— WHAT THIS TASK INVOLVES —
Please print the entries below exactly, from the line with "You are a GUI" through the line with "Task: Click the zoom plus button", including both of those lines and leaving out all others.

— RECORDS FOR PROCESSING —
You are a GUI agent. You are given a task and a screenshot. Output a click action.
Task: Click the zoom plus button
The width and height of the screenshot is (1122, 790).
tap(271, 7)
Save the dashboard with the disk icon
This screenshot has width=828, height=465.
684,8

--

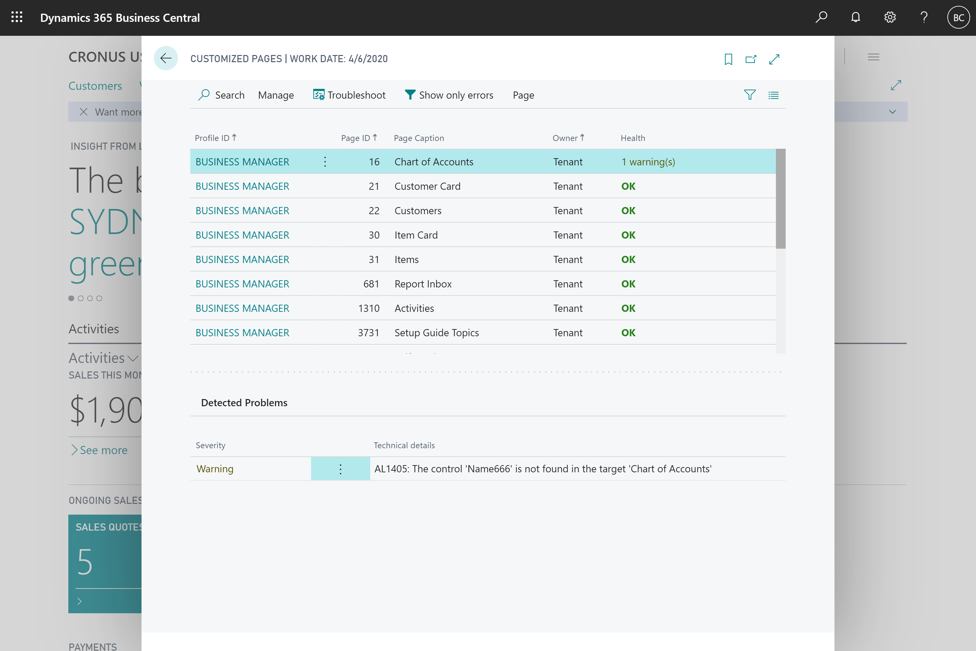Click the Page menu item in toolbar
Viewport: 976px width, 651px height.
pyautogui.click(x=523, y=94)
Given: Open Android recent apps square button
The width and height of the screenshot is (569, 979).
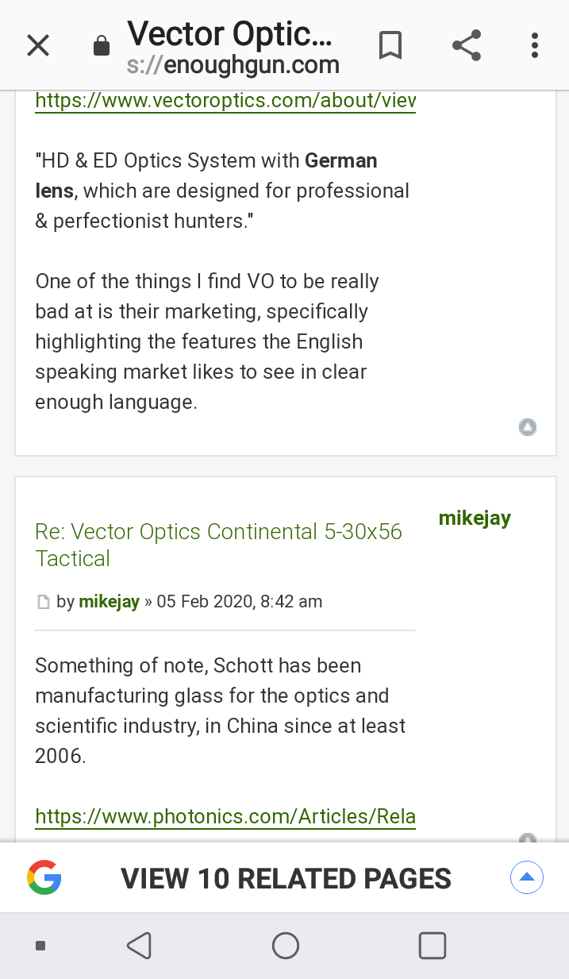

==

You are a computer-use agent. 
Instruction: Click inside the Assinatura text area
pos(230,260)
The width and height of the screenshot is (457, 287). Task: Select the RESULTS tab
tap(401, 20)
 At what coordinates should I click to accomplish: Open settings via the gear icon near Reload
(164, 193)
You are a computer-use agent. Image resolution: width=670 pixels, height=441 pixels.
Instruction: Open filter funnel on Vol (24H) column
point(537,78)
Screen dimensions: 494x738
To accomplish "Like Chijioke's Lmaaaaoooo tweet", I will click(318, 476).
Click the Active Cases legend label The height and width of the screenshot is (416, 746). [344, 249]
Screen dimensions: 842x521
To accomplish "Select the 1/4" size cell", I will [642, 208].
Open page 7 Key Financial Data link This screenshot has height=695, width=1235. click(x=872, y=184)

— EXPECTED ANSWER —
You are a GUI agent. You are given a task and a screenshot. Output a click action.
Task: Click the zoom plus button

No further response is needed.